Senegal: farmers contest the price of groundnuts proposed for the upcoming campaign
Expected for several weeks by the actors of the Senegalese sector, the price of groundnut proposed by the National Interprofessional Committee for Groundnut (CNIA) has finally been set at 210 CFA francs per kilo for the 2019/2020 season, which is due to open on Monday 25 November. A level of education that is not well received by farmers.
The suggested price, unchanged from the previous season, still needs to be validated by Agriculture Minister Moussa Baldé, but the announcement is already causing a stir. Quoted by the Senenews information website, Ibrahima Badiane, president of the Kaolack and Fatick federation of groundnut producers (the heart of the Senegalese groundnut basin in the central-western part of the country) criticizes the « solitary management » of the minister, « unreachable », and who « does not involve[ant] any actor in the management of the sector [….] leads to a serious failure ». For the representative of the groundnut trees, « the State could go up to 225 CFA francs (0.34 euros) ».

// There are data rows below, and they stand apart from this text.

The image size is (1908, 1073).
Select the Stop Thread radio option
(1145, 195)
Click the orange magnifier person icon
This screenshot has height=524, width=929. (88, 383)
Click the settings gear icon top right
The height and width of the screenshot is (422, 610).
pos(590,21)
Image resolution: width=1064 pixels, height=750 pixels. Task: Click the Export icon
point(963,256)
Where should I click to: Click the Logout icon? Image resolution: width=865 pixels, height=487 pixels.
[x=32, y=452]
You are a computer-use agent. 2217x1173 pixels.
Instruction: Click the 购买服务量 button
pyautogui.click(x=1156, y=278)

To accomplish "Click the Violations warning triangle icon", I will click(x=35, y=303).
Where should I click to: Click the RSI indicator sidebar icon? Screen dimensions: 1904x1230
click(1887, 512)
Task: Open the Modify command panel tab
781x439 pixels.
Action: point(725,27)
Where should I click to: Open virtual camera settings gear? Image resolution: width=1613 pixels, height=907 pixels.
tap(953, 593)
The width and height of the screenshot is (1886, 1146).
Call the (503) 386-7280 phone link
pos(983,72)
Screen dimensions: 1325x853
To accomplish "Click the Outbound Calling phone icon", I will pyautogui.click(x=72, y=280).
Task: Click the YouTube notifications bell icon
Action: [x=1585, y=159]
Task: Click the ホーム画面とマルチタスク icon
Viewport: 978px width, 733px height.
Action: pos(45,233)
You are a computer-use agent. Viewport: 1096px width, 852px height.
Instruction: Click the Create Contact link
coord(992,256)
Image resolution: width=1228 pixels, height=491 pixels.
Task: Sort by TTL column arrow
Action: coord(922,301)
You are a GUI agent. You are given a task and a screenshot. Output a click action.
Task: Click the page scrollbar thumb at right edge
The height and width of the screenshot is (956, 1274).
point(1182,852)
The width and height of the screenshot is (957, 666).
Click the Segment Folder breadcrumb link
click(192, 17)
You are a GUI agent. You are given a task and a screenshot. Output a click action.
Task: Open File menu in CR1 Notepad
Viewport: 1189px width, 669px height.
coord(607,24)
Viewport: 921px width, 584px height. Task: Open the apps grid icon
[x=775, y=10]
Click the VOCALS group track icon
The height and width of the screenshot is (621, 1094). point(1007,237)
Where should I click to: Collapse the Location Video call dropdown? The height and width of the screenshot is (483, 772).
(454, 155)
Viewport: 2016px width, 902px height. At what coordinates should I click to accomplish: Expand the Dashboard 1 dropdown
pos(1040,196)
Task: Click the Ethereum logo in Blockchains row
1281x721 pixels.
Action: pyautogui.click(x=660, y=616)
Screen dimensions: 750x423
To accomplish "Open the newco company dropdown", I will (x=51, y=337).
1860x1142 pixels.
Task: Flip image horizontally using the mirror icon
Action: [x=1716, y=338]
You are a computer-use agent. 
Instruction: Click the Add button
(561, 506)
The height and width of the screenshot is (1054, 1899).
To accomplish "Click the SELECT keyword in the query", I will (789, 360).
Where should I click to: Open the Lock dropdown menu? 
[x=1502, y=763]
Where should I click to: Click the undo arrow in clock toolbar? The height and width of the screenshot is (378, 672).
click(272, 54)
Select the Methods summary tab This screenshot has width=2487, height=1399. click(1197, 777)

However, the government has given itself the means to make the new groundnut campaign a success, with the successful financing of 30 billion CFA francs (46 million euros) in early November of the Société nationale de commercialisation des oléagineux du Sénégal (Sonacos) by the Société islamique internationale de financement du commerce (ITFC), the objective being to finance the purchase of groundnut seeds during the campaign. A reassuring financial communication that does not, however, convince the main parties concerned, who fear that the State will prepare them « for a decline in the subsidy of the price of groundnuts, which will be catastrophic ». Another unknown factor at the beginning of the season, and not the least, is the level of purchases expected from China, Senegal’s largest customer for groundnuts and their derivatives: Asian power represents more than 95% of the country’s exports of unroasted groundnuts, while the country’s status as the world’s leading producer of groundnuts (16 million tonnes/year) in the Middle Kingdom is usually insufficient to cover the needs (18 million tonnes/year) of the world’s second largest economy… unless there is a good harvest.